PROVIDED ENTRIES section start

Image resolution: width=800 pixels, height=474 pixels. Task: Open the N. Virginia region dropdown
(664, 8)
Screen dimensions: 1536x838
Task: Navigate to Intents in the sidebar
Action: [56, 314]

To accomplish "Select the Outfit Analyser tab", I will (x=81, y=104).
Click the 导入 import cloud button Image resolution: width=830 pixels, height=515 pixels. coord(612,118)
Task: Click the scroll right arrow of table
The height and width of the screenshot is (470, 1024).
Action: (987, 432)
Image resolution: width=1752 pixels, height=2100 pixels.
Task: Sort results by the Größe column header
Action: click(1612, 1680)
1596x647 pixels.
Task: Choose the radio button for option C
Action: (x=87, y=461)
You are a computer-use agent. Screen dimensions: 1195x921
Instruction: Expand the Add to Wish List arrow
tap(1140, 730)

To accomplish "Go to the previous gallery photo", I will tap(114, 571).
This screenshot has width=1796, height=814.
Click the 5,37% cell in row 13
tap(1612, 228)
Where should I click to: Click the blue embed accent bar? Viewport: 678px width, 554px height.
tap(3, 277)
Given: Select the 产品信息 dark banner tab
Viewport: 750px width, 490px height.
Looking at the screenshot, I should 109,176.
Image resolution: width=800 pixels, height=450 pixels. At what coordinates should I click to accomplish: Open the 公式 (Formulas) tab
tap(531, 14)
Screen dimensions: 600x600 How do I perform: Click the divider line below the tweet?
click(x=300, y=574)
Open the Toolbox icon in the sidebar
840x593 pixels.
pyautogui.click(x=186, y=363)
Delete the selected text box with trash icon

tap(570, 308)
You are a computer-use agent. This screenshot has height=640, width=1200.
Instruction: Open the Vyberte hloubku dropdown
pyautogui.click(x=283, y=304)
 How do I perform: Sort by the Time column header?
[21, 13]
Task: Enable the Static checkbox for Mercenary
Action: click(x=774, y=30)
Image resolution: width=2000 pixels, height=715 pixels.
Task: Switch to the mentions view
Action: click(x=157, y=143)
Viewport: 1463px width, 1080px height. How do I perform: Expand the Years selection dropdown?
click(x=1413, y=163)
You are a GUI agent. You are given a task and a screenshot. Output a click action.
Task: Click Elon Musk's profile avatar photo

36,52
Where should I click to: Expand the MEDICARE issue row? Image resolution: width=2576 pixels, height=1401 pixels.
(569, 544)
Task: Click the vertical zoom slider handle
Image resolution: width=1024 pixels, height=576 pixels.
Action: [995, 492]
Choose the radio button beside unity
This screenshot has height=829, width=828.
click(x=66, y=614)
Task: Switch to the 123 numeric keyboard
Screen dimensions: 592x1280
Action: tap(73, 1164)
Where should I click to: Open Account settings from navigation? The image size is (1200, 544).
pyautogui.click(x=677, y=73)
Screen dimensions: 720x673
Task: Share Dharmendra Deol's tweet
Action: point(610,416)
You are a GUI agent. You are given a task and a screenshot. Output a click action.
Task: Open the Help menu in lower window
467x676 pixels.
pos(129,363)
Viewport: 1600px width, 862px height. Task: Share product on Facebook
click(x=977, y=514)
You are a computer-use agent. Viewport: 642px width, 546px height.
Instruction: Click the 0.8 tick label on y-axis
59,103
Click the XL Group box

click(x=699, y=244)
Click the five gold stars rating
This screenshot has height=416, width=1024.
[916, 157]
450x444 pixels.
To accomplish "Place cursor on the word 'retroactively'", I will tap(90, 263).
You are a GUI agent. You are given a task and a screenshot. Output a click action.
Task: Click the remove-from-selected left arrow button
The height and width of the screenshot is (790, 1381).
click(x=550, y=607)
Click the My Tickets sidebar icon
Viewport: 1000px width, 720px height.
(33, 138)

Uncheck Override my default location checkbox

PROVIDED ENTRIES section end

• _PROBLEM DESCRIPTION_: Transcribe verbatim. Cover the lines from the first line of the entries above to the line containing "Task: Click the scroll right arrow of table", inclusive.

• _ANSWER SPACE_:
Image resolution: width=800 pixels, height=474 pixels. Task: Open the N. Virginia region dropdown
(664, 8)
Screen dimensions: 1536x838
Task: Navigate to Intents in the sidebar
Action: [56, 314]

To accomplish "Select the Outfit Analyser tab", I will (x=81, y=104).
Click the 导入 import cloud button Image resolution: width=830 pixels, height=515 pixels. coord(612,118)
Task: Click the scroll right arrow of table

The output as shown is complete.